# AIM OF THE TASK:
Copy each of the rows below word for word, keeping every line as it stands.
--- Begin DATASET ROWS ---
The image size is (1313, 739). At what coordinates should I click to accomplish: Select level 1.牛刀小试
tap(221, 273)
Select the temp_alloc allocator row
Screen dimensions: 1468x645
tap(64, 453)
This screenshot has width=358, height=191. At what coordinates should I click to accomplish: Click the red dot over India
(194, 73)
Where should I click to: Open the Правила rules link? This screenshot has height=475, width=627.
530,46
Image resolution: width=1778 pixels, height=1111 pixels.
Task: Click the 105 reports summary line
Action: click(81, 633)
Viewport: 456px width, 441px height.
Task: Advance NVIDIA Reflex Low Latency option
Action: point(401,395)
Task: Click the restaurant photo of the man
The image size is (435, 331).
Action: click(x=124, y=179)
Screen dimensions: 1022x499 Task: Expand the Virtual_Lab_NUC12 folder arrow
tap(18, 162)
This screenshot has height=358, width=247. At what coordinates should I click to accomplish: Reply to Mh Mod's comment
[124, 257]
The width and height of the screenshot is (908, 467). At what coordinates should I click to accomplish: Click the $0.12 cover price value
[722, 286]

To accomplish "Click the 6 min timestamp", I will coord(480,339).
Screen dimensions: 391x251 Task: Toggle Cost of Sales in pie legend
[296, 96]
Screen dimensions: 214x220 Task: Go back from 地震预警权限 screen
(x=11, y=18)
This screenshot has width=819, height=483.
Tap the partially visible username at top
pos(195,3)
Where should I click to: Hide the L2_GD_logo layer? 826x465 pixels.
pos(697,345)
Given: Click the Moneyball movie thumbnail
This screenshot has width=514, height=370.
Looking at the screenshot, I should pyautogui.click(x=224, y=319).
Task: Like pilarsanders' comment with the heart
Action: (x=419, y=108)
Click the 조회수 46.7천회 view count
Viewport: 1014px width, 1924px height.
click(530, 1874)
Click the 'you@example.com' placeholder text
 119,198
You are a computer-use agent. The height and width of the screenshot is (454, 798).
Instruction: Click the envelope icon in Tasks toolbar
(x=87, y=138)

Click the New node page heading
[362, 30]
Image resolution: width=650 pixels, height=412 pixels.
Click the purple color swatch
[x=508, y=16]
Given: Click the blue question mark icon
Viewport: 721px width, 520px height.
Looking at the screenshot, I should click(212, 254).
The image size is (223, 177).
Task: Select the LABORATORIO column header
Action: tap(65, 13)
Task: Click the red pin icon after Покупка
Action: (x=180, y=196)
--- End DATASET ROWS ---
# ANSWER FOR THIS EXERCISE:
The image size is (1313, 739). At what coordinates should I click to accomplish: Select level 1.牛刀小试
tap(221, 273)
Select the temp_alloc allocator row
Screen dimensions: 1468x645
tap(64, 453)
This screenshot has width=358, height=191. At what coordinates should I click to accomplish: Click the red dot over India
(194, 73)
Where should I click to: Open the Правила rules link? This screenshot has height=475, width=627.
530,46
Image resolution: width=1778 pixels, height=1111 pixels.
Task: Click the 105 reports summary line
Action: click(81, 633)
Viewport: 456px width, 441px height.
Task: Advance NVIDIA Reflex Low Latency option
Action: point(401,395)
Task: Click the restaurant photo of the man
The image size is (435, 331).
Action: click(x=124, y=179)
Screen dimensions: 1022x499 Task: Expand the Virtual_Lab_NUC12 folder arrow
tap(18, 162)
This screenshot has height=358, width=247. At what coordinates should I click to accomplish: Reply to Mh Mod's comment
[124, 257]
The width and height of the screenshot is (908, 467). At what coordinates should I click to accomplish: Click the $0.12 cover price value
[722, 286]

To accomplish "Click the 6 min timestamp", I will coord(480,339).
Screen dimensions: 391x251 Task: Toggle Cost of Sales in pie legend
[296, 96]
Screen dimensions: 214x220 Task: Go back from 地震预警权限 screen
(x=11, y=18)
This screenshot has width=819, height=483.
Tap the partially visible username at top
pos(195,3)
Where should I click to: Hide the L2_GD_logo layer? 826x465 pixels.
pos(697,345)
Given: Click the Moneyball movie thumbnail
This screenshot has width=514, height=370.
Looking at the screenshot, I should pyautogui.click(x=224, y=319).
Task: Like pilarsanders' comment with the heart
Action: (x=419, y=108)
Click the 조회수 46.7천회 view count
Viewport: 1014px width, 1924px height.
click(530, 1874)
Click the 'you@example.com' placeholder text
 119,198
You are a computer-use agent. The height and width of the screenshot is (454, 798).
Instruction: Click the envelope icon in Tasks toolbar
(x=87, y=138)

Click the New node page heading
[362, 30]
Image resolution: width=650 pixels, height=412 pixels.
Click the purple color swatch
[x=508, y=16]
Given: Click the blue question mark icon
Viewport: 721px width, 520px height.
Looking at the screenshot, I should click(212, 254).
The image size is (223, 177).
Task: Select the LABORATORIO column header
Action: tap(65, 13)
Task: Click the red pin icon after Покупка
Action: (x=180, y=196)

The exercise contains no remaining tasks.